The fact is that the Affordable Care Act, which will add as many as 40 million people onto the Medicaid rolls over the next few years, will deal most private practices a fatal blow if they are forced to accept Medicaid patients without increasing reimbursements to at least Medicare levels.
These stark choices are forced by fiscal reality. For most physicians, Medicare covers costs and Medicaid pays about 40 percent below cost. To survive, most physicians, particularly those in smaller practices of 10 or fewer doctors, will have to refuse or severely limit Medicaid patients.
This is hardly a secret to physicians in smaller private practices, who in survey after survey, respond that they are already struggling and can’t afford to accept or expand Medicaid, or Secretary of Health and Human Services Kathleen Sebelius, who recently said that HHS is looking at increasing Medicaid reimbursements to Medicare levels for first time physician visits, the first public recognition of the problem.
Here is how the present numbers break down and the heart of the problem:
• Using pediatric care, which proportionately mirrors other specialties and age groups, the average Medicare reimbursement for basic physician’s services is about $76, which covers costs. The average private insurance reimbursement for the same services is over $92, or 21 percent higher, which provides profit. The average Medicaid payment is about $46.50, or 39 percent below Medicare and cost and 50 percent below private insurance. That money has to be made up by private insurance.

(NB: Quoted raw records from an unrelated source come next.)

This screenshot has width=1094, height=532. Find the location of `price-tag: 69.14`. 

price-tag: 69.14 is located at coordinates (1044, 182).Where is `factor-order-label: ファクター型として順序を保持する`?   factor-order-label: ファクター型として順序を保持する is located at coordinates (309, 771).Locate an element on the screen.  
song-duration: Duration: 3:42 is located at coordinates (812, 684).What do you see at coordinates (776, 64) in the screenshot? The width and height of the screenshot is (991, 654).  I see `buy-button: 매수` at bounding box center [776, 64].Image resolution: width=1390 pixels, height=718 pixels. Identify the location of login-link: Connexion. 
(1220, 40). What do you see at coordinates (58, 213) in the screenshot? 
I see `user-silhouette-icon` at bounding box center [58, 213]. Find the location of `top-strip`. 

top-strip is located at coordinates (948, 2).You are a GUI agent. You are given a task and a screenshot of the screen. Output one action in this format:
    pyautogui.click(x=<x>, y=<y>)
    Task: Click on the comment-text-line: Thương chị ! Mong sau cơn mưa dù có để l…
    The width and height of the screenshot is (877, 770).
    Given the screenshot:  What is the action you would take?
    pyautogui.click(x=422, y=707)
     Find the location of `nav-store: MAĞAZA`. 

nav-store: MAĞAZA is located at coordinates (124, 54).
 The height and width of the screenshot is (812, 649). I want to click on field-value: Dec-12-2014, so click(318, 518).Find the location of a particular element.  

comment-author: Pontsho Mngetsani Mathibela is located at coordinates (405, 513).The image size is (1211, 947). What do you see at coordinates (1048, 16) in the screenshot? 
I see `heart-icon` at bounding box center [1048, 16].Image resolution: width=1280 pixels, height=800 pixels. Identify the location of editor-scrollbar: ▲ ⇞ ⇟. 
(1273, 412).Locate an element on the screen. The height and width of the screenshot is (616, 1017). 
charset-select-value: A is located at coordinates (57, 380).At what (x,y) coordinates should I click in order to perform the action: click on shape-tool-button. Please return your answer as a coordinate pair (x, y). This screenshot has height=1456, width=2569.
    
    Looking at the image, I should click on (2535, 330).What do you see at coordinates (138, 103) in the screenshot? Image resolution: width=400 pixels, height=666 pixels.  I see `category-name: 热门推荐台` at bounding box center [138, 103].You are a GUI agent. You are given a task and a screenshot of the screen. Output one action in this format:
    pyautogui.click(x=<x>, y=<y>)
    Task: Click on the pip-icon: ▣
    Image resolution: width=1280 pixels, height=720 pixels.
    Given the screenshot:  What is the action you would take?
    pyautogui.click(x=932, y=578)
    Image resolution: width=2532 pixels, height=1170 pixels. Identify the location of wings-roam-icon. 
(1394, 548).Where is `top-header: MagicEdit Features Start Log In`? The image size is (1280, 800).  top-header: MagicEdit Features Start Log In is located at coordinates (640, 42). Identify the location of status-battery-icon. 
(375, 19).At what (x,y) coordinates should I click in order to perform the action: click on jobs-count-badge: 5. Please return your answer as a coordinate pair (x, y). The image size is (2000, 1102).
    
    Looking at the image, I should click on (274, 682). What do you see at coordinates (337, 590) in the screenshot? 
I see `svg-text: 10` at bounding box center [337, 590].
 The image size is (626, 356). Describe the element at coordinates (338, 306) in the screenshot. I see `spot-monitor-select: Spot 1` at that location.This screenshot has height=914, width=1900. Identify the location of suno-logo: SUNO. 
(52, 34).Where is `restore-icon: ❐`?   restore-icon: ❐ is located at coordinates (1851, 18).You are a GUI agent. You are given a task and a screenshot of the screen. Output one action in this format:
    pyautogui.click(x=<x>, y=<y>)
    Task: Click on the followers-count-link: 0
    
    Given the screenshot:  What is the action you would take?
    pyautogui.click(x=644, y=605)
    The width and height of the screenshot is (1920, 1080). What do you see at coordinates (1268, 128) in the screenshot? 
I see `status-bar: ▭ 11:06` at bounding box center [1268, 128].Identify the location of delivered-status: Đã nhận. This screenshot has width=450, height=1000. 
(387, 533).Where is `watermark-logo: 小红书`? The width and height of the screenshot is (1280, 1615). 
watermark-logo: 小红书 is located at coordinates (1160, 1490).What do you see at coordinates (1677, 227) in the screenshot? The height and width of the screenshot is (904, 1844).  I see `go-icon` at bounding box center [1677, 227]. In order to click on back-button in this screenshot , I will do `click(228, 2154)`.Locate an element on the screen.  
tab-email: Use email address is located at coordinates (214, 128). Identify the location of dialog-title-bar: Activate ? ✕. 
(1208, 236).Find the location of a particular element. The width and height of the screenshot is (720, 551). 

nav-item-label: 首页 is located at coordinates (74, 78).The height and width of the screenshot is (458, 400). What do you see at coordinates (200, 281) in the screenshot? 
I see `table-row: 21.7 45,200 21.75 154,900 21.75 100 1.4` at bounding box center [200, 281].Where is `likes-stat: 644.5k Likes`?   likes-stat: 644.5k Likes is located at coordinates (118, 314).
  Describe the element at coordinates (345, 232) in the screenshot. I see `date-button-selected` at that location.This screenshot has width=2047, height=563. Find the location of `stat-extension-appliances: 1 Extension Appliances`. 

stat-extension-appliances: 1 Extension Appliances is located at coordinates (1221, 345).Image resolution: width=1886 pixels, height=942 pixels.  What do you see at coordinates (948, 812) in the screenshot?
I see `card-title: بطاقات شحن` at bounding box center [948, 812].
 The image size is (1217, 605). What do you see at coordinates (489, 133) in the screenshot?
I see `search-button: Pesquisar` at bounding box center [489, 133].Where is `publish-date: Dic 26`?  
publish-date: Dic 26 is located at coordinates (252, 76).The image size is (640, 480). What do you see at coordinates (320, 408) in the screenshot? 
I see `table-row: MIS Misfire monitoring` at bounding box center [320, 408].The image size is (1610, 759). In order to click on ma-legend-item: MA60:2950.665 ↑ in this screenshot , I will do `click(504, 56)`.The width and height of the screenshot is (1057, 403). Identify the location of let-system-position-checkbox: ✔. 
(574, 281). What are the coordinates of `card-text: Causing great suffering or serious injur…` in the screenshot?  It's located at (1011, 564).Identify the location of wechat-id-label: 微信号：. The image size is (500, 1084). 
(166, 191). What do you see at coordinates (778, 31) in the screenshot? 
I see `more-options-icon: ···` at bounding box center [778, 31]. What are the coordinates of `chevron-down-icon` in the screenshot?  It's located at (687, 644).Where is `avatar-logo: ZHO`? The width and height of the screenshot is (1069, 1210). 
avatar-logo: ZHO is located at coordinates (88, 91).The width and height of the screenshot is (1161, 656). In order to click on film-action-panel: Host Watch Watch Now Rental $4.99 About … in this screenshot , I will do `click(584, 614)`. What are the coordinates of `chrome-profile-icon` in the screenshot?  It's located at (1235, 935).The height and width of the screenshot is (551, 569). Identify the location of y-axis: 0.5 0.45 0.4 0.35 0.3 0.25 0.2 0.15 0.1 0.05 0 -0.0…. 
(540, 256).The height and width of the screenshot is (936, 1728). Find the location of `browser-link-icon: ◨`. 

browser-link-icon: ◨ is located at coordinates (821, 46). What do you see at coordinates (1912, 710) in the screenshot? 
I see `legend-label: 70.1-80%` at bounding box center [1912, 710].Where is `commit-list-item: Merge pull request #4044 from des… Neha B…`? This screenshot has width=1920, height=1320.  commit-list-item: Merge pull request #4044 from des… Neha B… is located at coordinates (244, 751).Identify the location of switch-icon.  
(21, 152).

• Two privately insured patients generate $32 over cost, enough to cover the $29.50 loss with some small change left over. As the numbers dictate, things are already in a tenuous state, and we are still a year and a half away from the mandate and flood of up to 20 million new Medicaid patients hits in 2014. Going from bad to worse, the CBO has estimated that up to 20 million more people with private insurance may lose it, their employers opting to pay the less costly tax instead, and have to turn to Medicaid.
A recent study of physicians in private practices with 10 or fewer doctors paints a grim picture of the future of many private practices. Twenty-six percent say they may not be in business a year from now and 75 percent say they have severely cut costs, are borrowing money, or are selling assets to stay in business.
The physicians polled cited the increased cost of expanding regulation, the financial environment, and increasing costs as the reasons for today’s woes. An additional concern that is making the situation even more acute is the increased cost of collection and bad debt from privately insured patients. These patients cover the first $1,000 or more of their care through exploding deductibles, which are needed to keep costs manageable for employers offering coverage.
The transfer of up to 20 million people from employee-provided private insurance, mostly to Medicaid, and the addition of up to 20 million more Medicaid insured from the presently uninsured creates a perfect storm for private practices and an enormous challenge for the hospital systems and large clinics.
Dr. Jane Orient, the executive director of the Association of American Physicians and Surgeons, said, “a high percentage of physicians have said they cannot afford to or simply will not practice under these new regulations." She added that many physicians are already selling their practices to big hospitals and clinics.
With so much speculation that there will not be enough primary-care physicians to manage the influx of newly insured patients, implementing a system that puts them out of business makes no sense.
If this problem is not resolved, for many, the sole option will be to close or sell their practice and go to work for an insurer, hospital, or clinic or a large group.
Given this predicament, physicians will be well advised to invest in professional assistance to increase the value of their practice and, if it becomes necessary, to have professional assistance in negotiating the sale.